Ultraprocessados provocam 57 mil mortes por ano no Brasil, diz estudo
A pesquisa foi realizada por equipes da Universidade de São Paulo, Fiocruz e Universidad de Santiago de Chile.
Publicado no American Journal of Preventive Medicine, o estudo calculou, pela primeira vez, o número de mortes prematuras (de 30 a 69 anos) associadas ao consumo de ultraprocessados no Brasil: são cerca de 57 mil óbitos por ano, com base em dados de 2019.
Só para se ter uma ideia, isso é mais do que o total de homicídios no País no mesmo período —foram 45,5 mil em 2019, segundo o Atlas da Violência— e do que a soma de mortes ao ano, por câncer de pulmão (28,6 mil) e de mama (18 mil); os dois tipos de tumores que mais matam no Brasil, segundo dados do Inca (Instituto Nacional de Câncer).

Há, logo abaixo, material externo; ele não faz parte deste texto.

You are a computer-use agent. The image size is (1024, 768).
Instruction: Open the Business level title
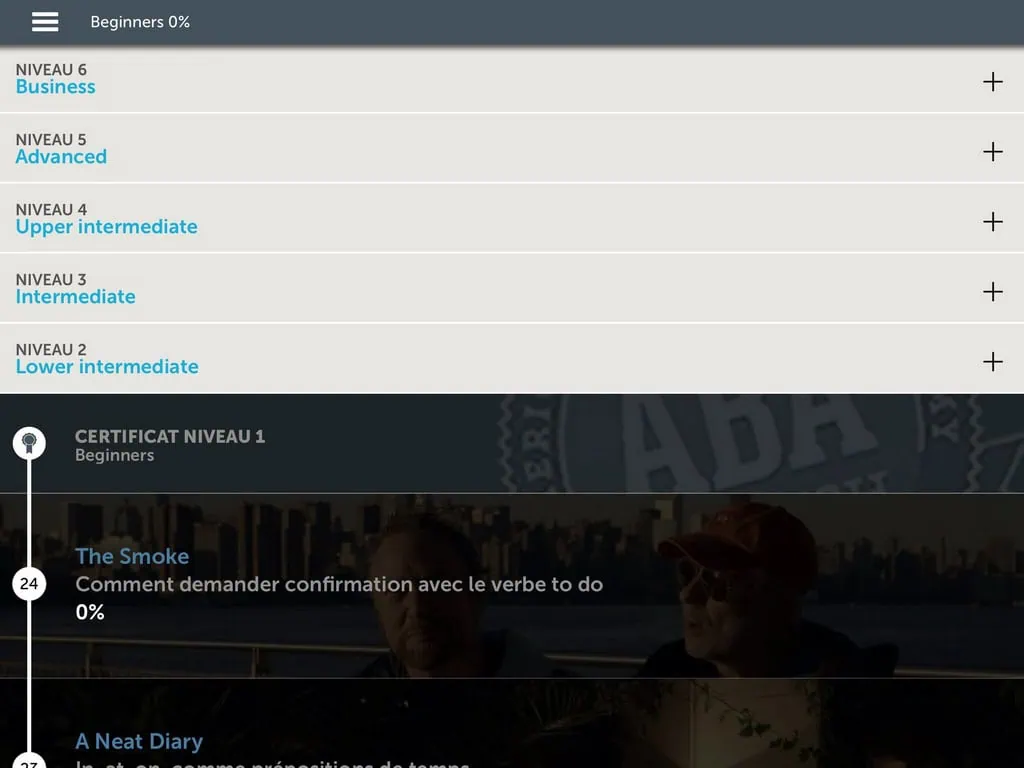coord(56,87)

Os ultraprocessados são formulações industriais feitas com partes de alimentos e que geralmente contêm aditivos sintetizados em laboratório, como corantes, conservantes e aromatizantes. São guloseimas industrializadas, salgadinhos de pacote, refrigerantes, pizzas congeladas, salsichas, nuggets e etc.
Existe um conjunto crescente de pesquisas apontando que o consumo desses produtos está relacionado ao aumento de peso e ao risco de várias doenças não transmissíveis, como diabetes, problemas cardiovasculares e câncer. Os autores do artigo partiram desse acúmulo de evidências para construir um modelo que leva em conta os riscos do consumo de ultraprocessados, e os associa a mortes em geral.
Embora estudos de modelagem anteriores tenham estimado os impactos na saúde dos chamados “nutrientes críticos” —como sódio, gordura saturada e açúcar—, ainda não havia nenhum que calculasse as mortes prematuras atribuíveis ao consumo de ultraprocessados em geral.
Segundo Eduardo Nilson, pesquisador do Núcleo de Pesquisas em Nutrição e Saúde, da USP, e um dos autores do trabalho, “o modelo desenvolvido pode vir a ser incrementado para fazer uma série de novas estimativas. Uma das possibilidades é acrescentar o fator tempo, o que vai permitir calcular qual será o impacto real nas mortes daqui a alguns anos caso o consumo comece a ser reduzido hoje ou caso se mantenha a tendência de aumento”, explica.
Ainda, segundo o pesquisador, também será possível prever os impactos de novas medidas. Os efeitos de uma taxação maior para ultraprocessados, por exemplo, podem ser calculados a partir da relação entre o preço e o consumo. “E ainda dá para quantificar o custo que o consumo de ultraprocessados gera para o SUS (Sistema Único de Saúde), ou mesmo as perdas econômicas para a sociedade em geral, devido à morte ou adoecimento de pessoas em idade economicamente ativa”, reflete.
O resultado da pesquisa reforça que tudo isso é importante, porque ajuda a embasar a formulação de novas políticas públicas. “Sabemos que o cenário de políticas regulatórias e fiscais é sempre difícil. E muitos dos dados utilizados para provocar mudanças vêm desse tipo de estudo. É interessante pensar no exemplo do tabaco, e como muito do que se avançou em termos de políticas relacionadas à substância foi por conta da existência de dados robustos, de fatores de risco bem estabelecidos e de cálculos de mortes atribuíveis ao tabaco”, compara Nilson.